__INFORMATION PROVIDED__.

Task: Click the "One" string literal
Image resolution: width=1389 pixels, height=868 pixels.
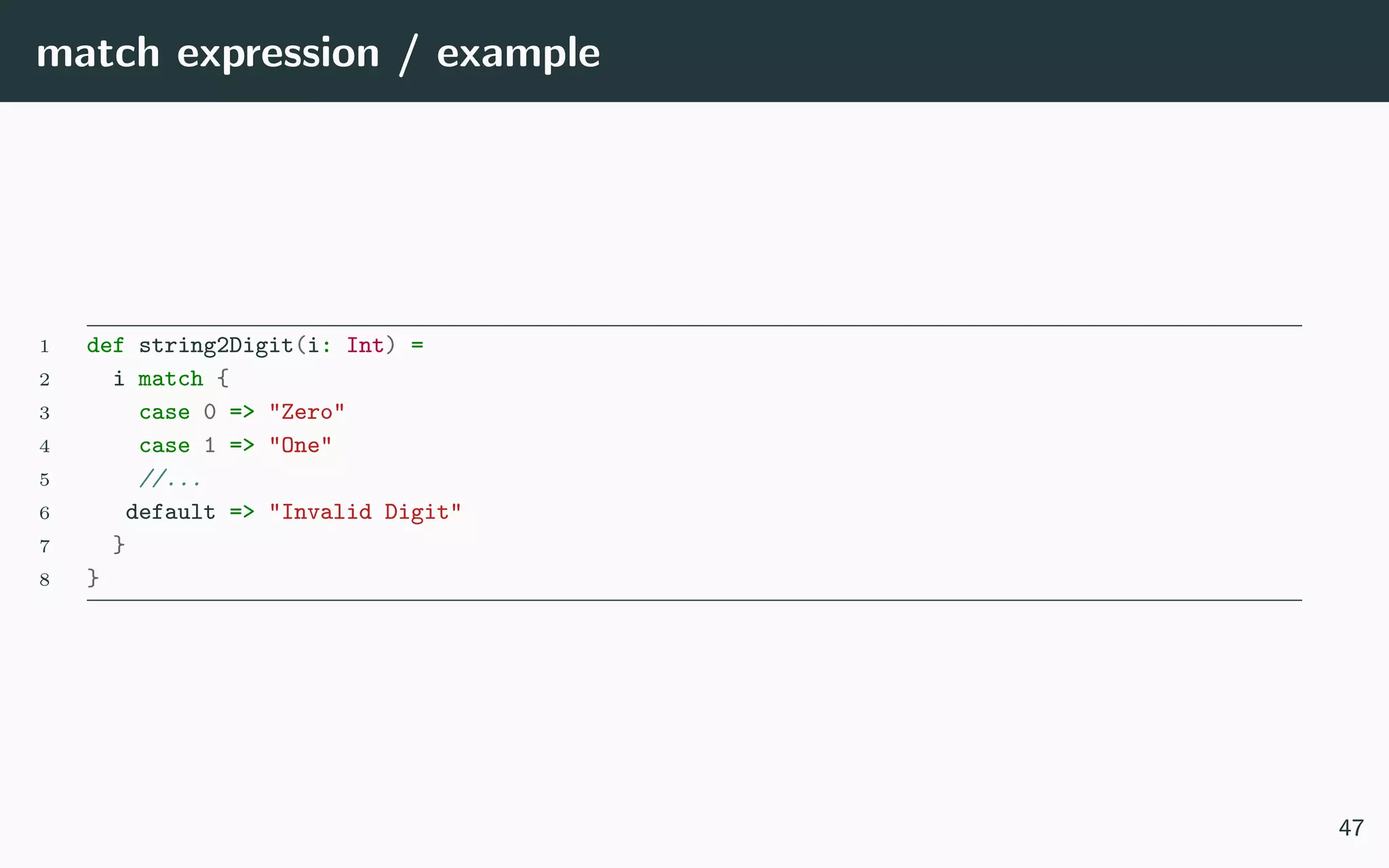Action: [x=300, y=445]
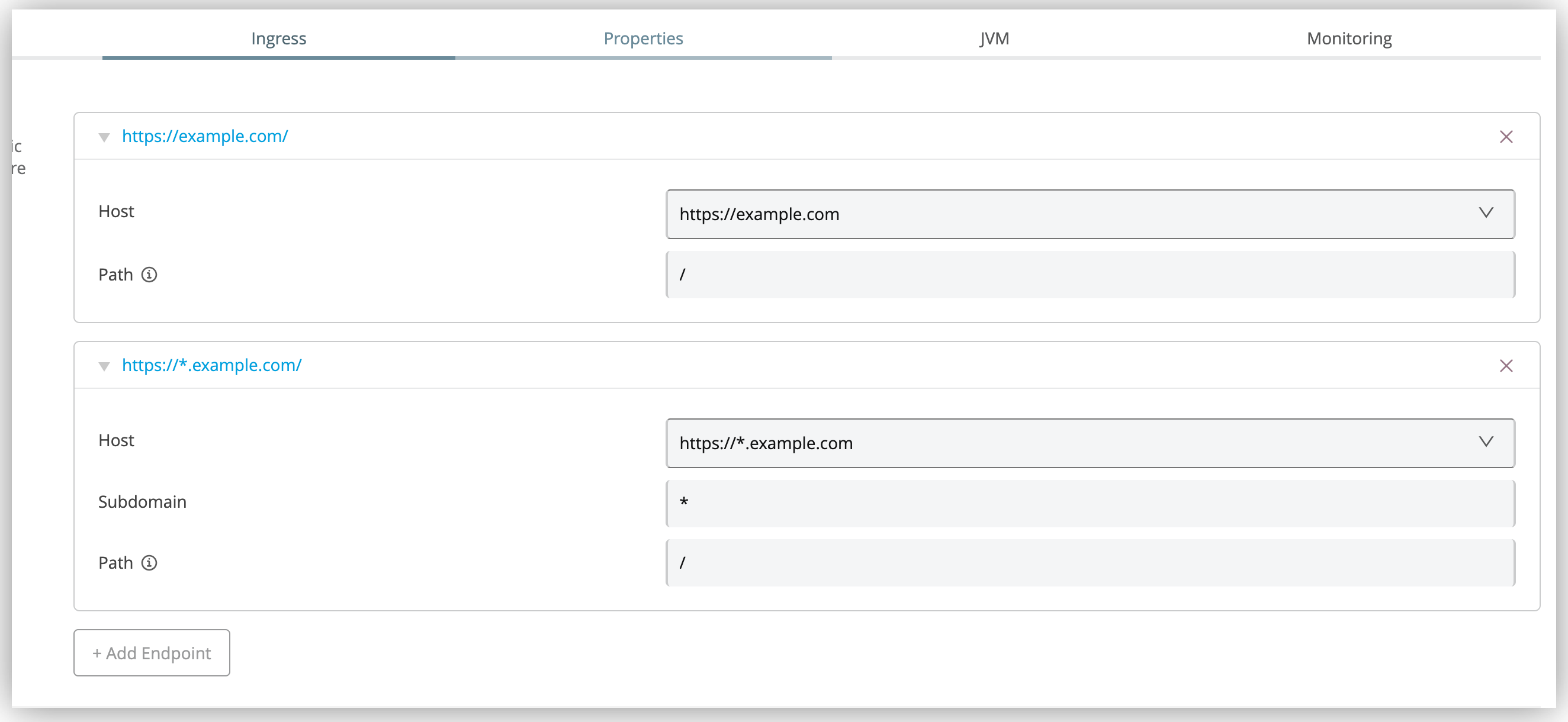Click the collapse triangle next to https://example.com/
Image resolution: width=1568 pixels, height=722 pixels.
tap(104, 137)
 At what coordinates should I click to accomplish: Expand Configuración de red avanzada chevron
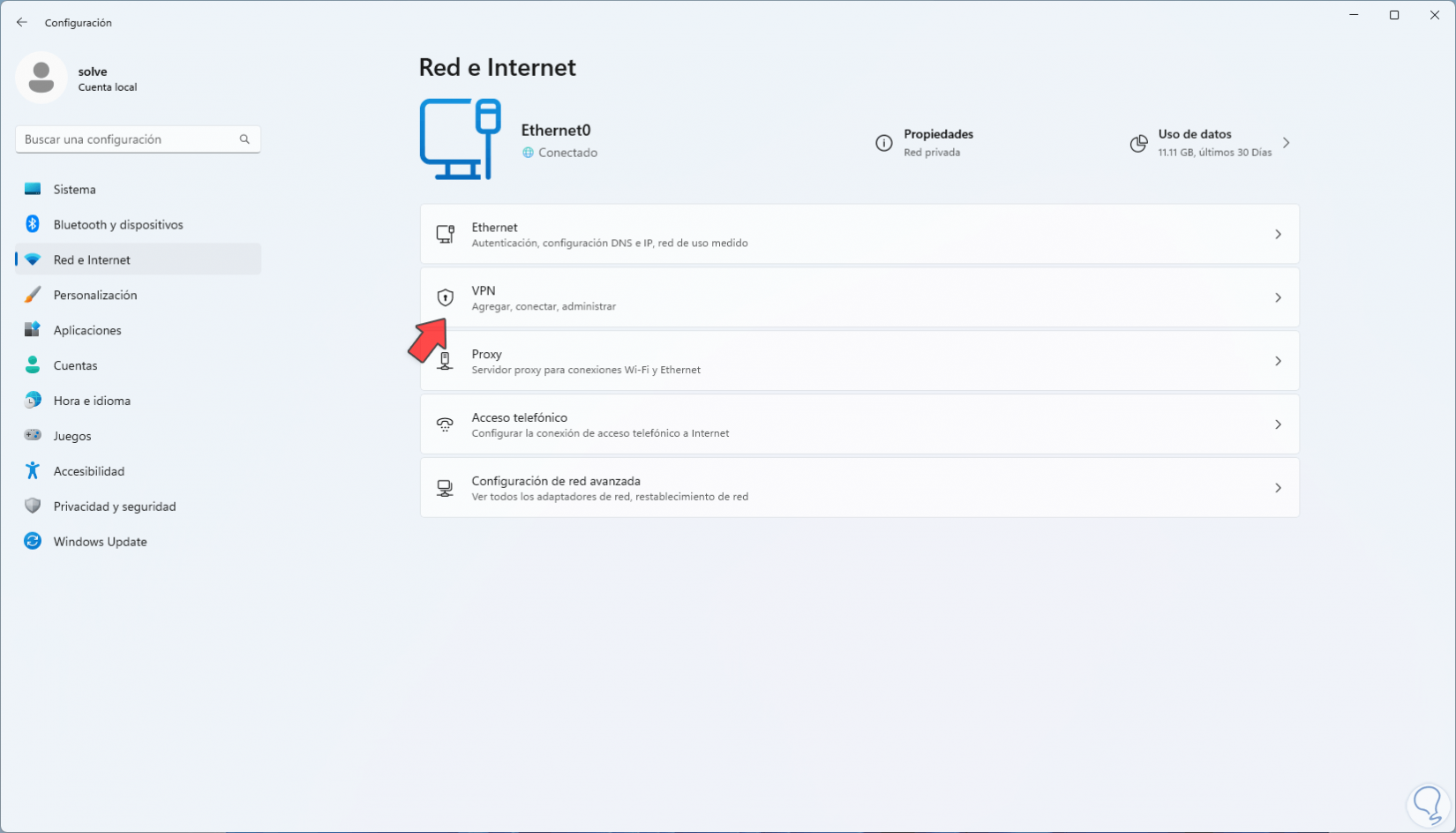pyautogui.click(x=1278, y=489)
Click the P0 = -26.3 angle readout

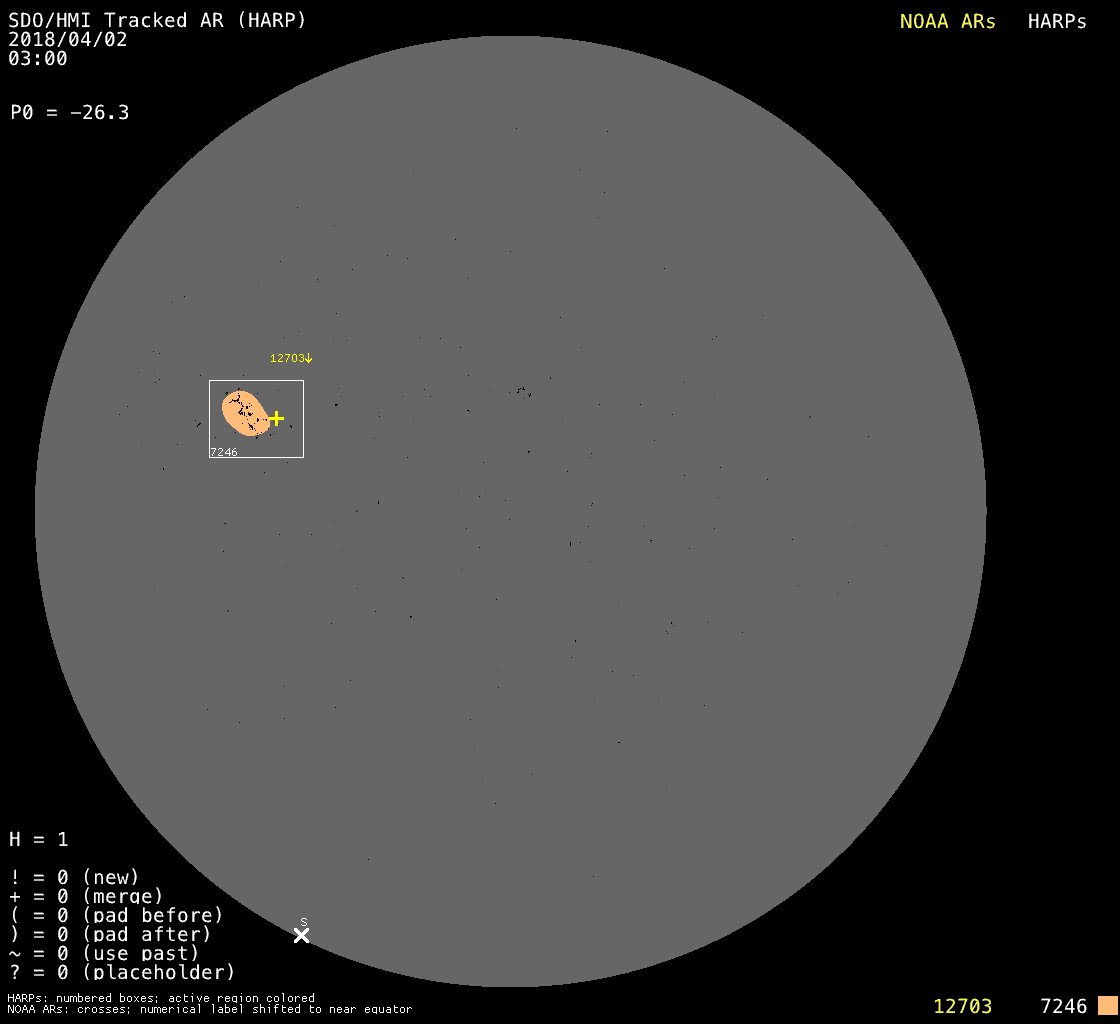[x=70, y=113]
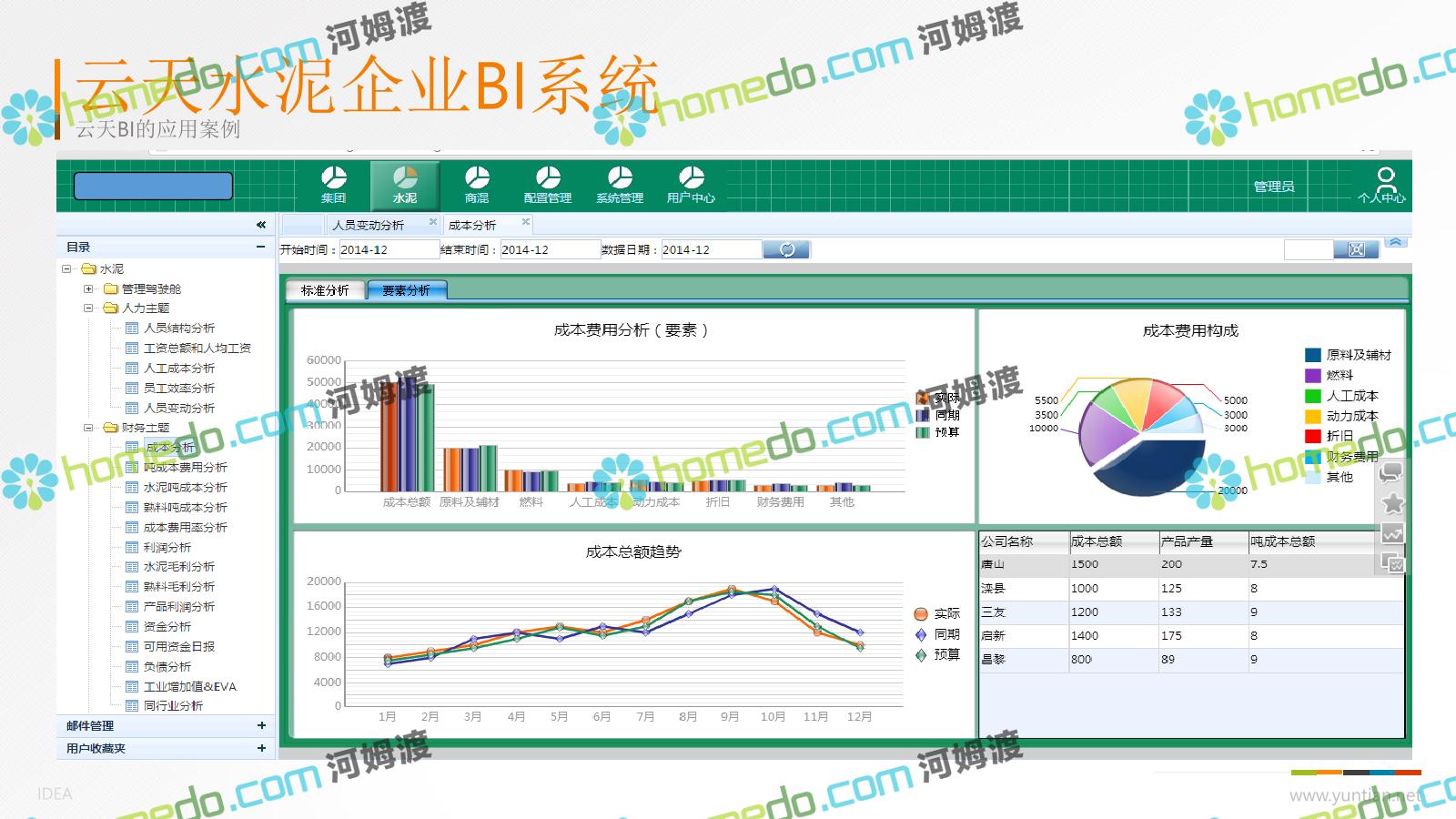Open the comments speech bubble icon
Viewport: 1456px width, 819px height.
(x=1392, y=472)
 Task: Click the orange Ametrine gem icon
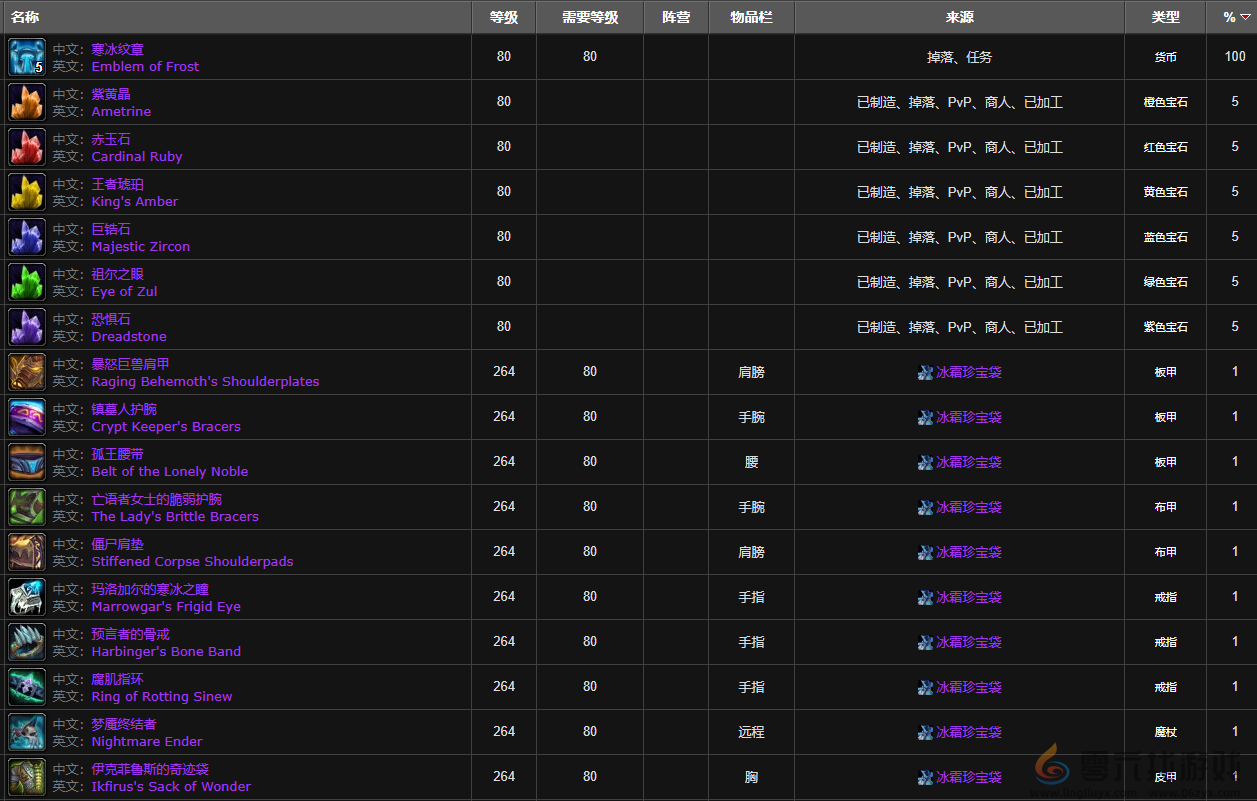(27, 102)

__TASK TO CARRY OUT__.
Output the data exactly as it appears. The pictures do not belong in it.

__OUTPUT FOR THIS TASK__.
Task: Click the "One" string literal
Image resolution: width=1389 pixels, height=868 pixels.
Action: [x=300, y=445]
Click the collapse triangle next to https://example.com/
Image resolution: width=1568 pixels, height=722 pixels.
tap(104, 137)
 At what coordinates should I click to accomplish: Expand Configuración de red avanzada chevron
pyautogui.click(x=1278, y=489)
Click the P0 = -26.3 angle readout

[x=70, y=113]
Open the comments speech bubble icon
Viewport: 1456px width, 819px height.
(x=1392, y=472)
 Task: Click the orange Ametrine gem icon
(27, 102)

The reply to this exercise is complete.